Tefekkür yolculuğumuzda “Çalışmaya mecburum, namaza vaktim yok”
Tenbellikten kaynaklanan bu söze tokat gibi inen, ama bir o kadar da şefkatle yol gösteren **”Beşinci Söz”**ü inceleyelim.
Bediüzzaman Hazretleri, bu risalede insanın hayat gayesinin sadece mideyi doyurmak olmadığını, asıl vazifesinin ne olduğunu yine bir askerlik temsiliyle harika bir şekilde tasvir eder.
1. Temsil: Talim mi, Maişet Derdi mi?
Hikâye şöyledir: Bir orduda iki asker vardır.
* Birinci Nefer (İtaatli): Askerlik vazifesini bilir.

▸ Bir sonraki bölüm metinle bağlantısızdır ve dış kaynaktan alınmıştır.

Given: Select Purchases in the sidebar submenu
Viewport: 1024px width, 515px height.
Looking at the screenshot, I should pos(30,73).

Talimine (eğitimine) ve cihadına gider. Rızkını ve yemeğini hiç düşünmez. “Benim vazifem talimdir, devletin vazifesi beni beslemektir. Padişah beni aç bırakmaz” der.
* İkinci Nefer (Gafil): Talime gitmez, “Ben çalışmazsam aç kalırım” diyerek çarşıda, pazarda iş kovalar. Arkadaşına da der ki: “Gel, sen de çalış, devletin vereceği ekmek yetmez, aç kalırsın.”

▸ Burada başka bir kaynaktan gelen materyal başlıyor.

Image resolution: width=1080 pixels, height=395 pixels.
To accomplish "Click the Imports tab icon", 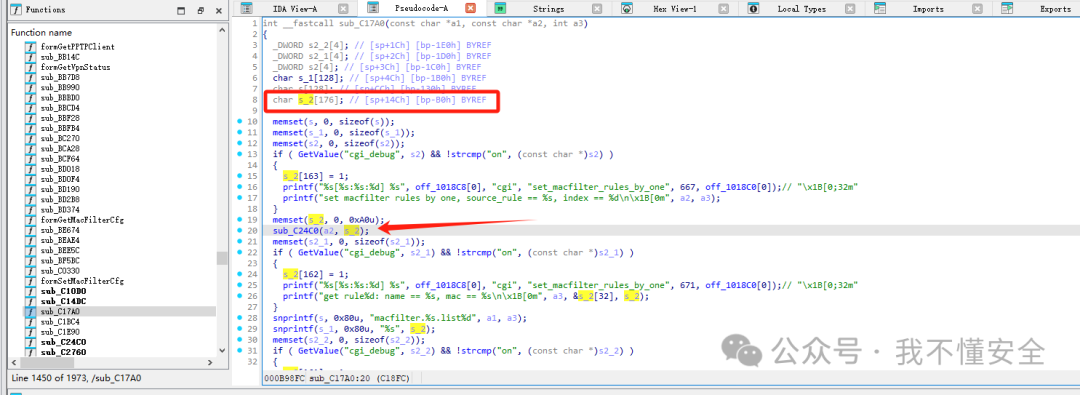I will pos(880,9).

* Cevap: İtaatli asker ona der ki: “Biz buraya ekmek parası kazanmaya değil, askerlik yapmaya geldik. Padişahın taahhüdü (sözü) var, rızkımızı verir. Sen talimi bırakıp çarşıda gezersen ceza görürsün.”
2. Hakikat: İnsan Bir Askerdir
Bu temsili hakikate tatbik ettiğimizde, dünya hayatındaki “çalışma” ve “ibadet” dengesinin formülü ortaya çıkar:
* Ordu: İnsanlık cemiyetidir.
* O Nefer: İnsandır.
* Talim: Başta namaz olmak üzere ibadetlerdir.
* Rızık: Allah’ın canlılara verdiği hayat gıdasıdır.
İnsan, dünyaya sadece keyif sürmek veya sadece rızık peşinde koşmak için gelmemiştir. Asli vazifesi; Rabbini tanımak, O’na itaat ve ibadet etmektir.
3. Rızık Endişesi: Taahhüt Altındadır
Beşinci Söz’ün en can alıcı noktası, rızkın Allah’ın garantisi altında olduğunun isbatıdır.
Cenab-ı Hak, Rezzâk ismiyle rızkı taahhüt etmiştir. Nasıl ki bir hasta, hastalığı için değil, ilacı almak için çabalar; insan da rızkı yaratmak için değil, Allah’ın yarattığı rızkı aramak için çalışır.
* Yanlış Anlaşılmasın: Risale-i Nur “çalışmayın” demez. “Çalışmayı gaye-i hayat (hayatın tek amacı) yapmayın” der. Namazı kıldıktan sonra yapılan çalışma da ibadet hükmüne geçer.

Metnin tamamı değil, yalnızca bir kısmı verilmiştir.